Amanda Marcotte

You want guys with that?

Voices

The blogger Shakespeare’s Sister wrote recently of a favorite tactic in commercials, setting up situations where manhood is proven by disdaining women by using the advertised product.

Burger King: A guy and a girl sit at a table together. The guy throws down his fork and jumps up into a song-and-dance routine, braying about how he’s not going to eat “chick food” anymore. He sings and dances his way to Burger King to get a ginormous burger, joined by other men who are all doing the same. The refrain of this song is “I am man, hear me roar, I’m incorrigible, I eat meat.” Spray-painted signs declaring “I Am Man” are unfurled from overpasses. An Asian man in a business suit collapses onto the sidewalk, hungrily tearing into a Double Whopper. “I’ve eaten quiche, but I won’t anymore,” the men’s chorus sings. The men riot and toss a mini-van off a bridge, which lands in the back of a dump truck being towed by an old man clad in leather, who’s being led forward by a woman bearing a burger on a silver tray, just out of his reach. “I am man! I eat meat!”

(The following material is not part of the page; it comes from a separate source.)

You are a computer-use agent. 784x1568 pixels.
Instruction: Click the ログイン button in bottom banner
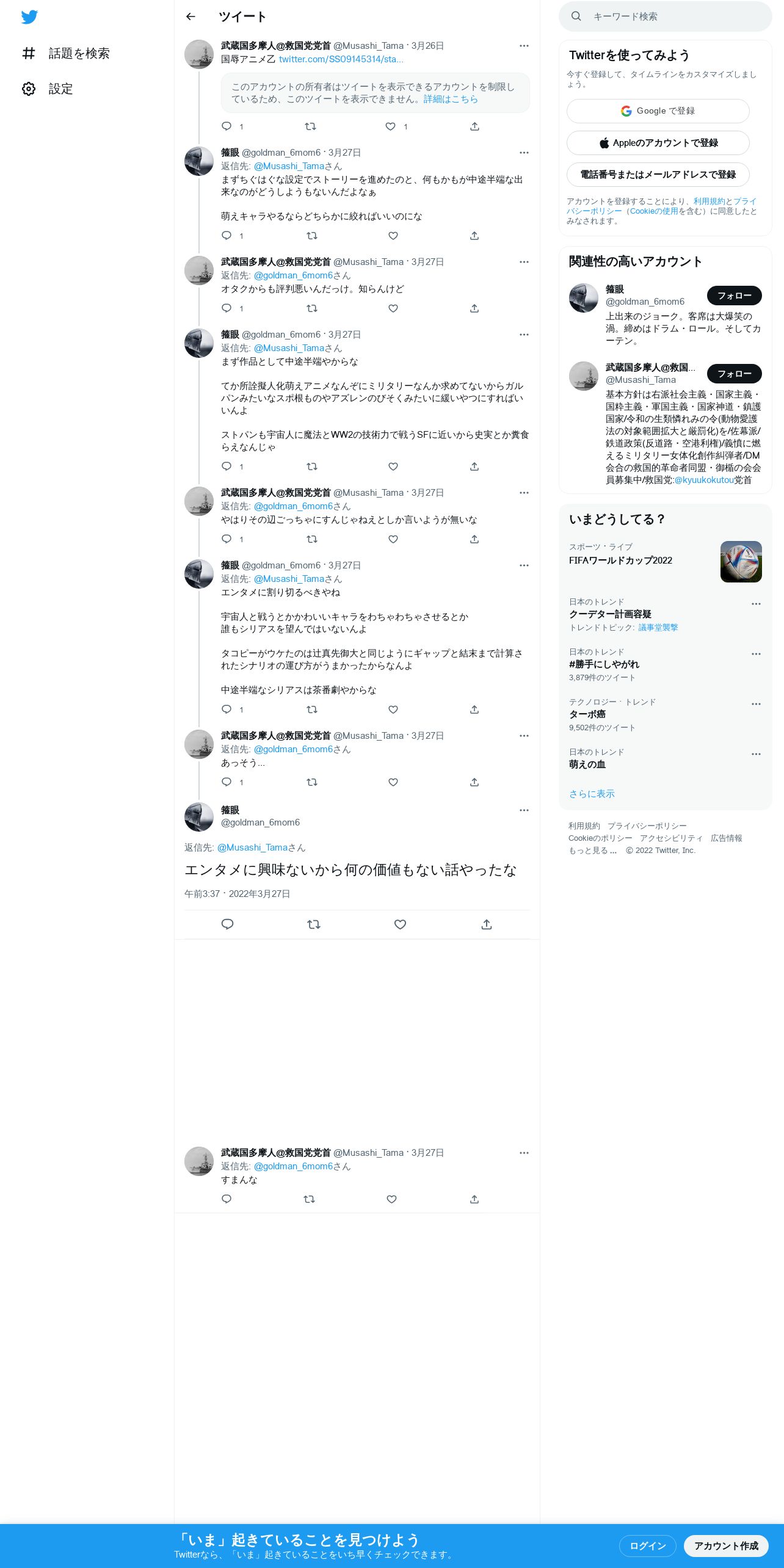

photo by Lindsay BeyersteinAmanda Marcotte

I used to resist the idea that there was something sexist about pro-meat and anti-vegetarian sentiments, but no more. What I find interesting about this is that the consumption of meat as a way of homosocial bonding through the disdain of women fits really neatly into other media portrayals of how men are supposed to bond – generally by a shared loathing and/or objectification of women. In this commercial, women are so contemptible that anything associated with femininity, even something as mundane as eating vegetables, must be harshly and loudly rejected. And the object that men bond over in this case isn’t a woman’s body, but a greasy hamburger.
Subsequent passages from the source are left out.